[What is expected]:
Reproduce the records word for word, from the first line up to and including the line with "point(522,240)".

begin Exercise input

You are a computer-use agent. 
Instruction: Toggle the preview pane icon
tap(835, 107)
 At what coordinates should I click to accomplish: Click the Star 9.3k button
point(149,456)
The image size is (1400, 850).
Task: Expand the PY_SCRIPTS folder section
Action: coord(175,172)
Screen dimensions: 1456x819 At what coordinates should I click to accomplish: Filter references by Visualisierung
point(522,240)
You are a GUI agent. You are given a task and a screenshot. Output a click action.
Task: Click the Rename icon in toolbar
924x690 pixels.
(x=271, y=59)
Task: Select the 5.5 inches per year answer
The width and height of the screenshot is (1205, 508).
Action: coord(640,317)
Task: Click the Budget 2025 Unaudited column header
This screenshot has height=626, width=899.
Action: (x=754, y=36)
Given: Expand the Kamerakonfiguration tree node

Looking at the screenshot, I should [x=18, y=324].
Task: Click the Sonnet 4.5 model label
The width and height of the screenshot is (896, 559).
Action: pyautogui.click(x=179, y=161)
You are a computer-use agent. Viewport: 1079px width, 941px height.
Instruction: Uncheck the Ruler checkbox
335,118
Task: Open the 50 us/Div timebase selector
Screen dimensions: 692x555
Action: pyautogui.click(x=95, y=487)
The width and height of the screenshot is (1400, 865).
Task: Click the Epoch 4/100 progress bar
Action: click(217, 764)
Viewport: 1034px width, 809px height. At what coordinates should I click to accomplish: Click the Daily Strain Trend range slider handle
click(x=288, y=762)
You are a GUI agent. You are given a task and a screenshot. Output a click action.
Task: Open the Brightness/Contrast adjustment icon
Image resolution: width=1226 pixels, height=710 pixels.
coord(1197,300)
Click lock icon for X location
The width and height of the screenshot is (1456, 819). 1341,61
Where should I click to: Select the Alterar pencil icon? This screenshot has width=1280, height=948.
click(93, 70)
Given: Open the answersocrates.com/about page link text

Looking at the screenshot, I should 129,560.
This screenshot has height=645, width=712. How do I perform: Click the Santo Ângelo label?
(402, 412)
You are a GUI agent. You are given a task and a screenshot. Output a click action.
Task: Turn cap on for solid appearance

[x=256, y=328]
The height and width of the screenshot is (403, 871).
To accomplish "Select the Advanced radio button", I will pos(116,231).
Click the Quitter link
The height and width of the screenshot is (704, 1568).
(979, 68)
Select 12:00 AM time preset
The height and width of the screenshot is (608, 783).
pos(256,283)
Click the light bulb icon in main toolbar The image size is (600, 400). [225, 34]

end Exercise input

[Expected answer]:
You are a computer-use agent. 
Instruction: Toggle the preview pane icon
tap(835, 107)
 At what coordinates should I click to accomplish: Click the Star 9.3k button
point(149,456)
The image size is (1400, 850).
Task: Expand the PY_SCRIPTS folder section
Action: coord(175,172)
Screen dimensions: 1456x819 At what coordinates should I click to accomplish: Filter references by Visualisierung
point(522,240)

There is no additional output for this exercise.